▶ **Problem description**: Reproduce the data below with every occurrence of "grid view" replaced by "list view" and everything else unchanged. Omit the pictures from your reply.

▶ **Data provided**:
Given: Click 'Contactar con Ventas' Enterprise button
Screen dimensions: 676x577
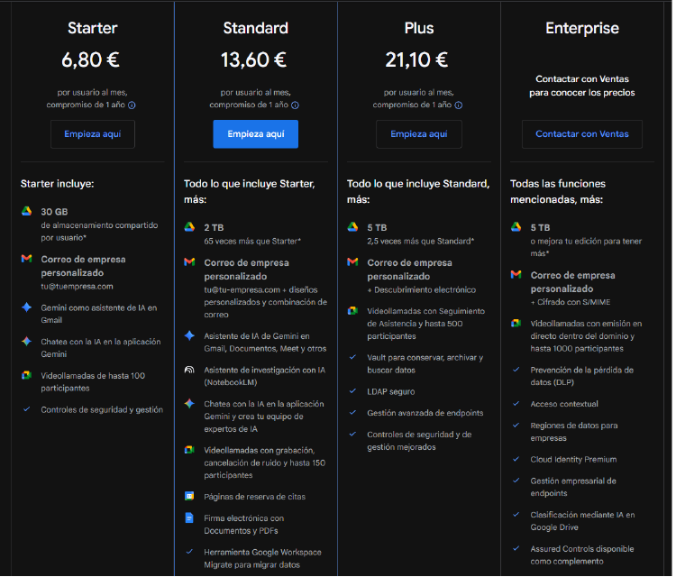Looking at the screenshot, I should (x=581, y=134).
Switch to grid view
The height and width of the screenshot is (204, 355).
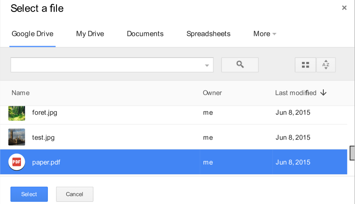click(x=305, y=65)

▶ **Final result**:
Given: Click 'Contactar con Ventas' Enterprise button
Screen dimensions: 676x577
Looking at the screenshot, I should (x=581, y=134).
Switch to list view
The height and width of the screenshot is (204, 355).
click(x=305, y=65)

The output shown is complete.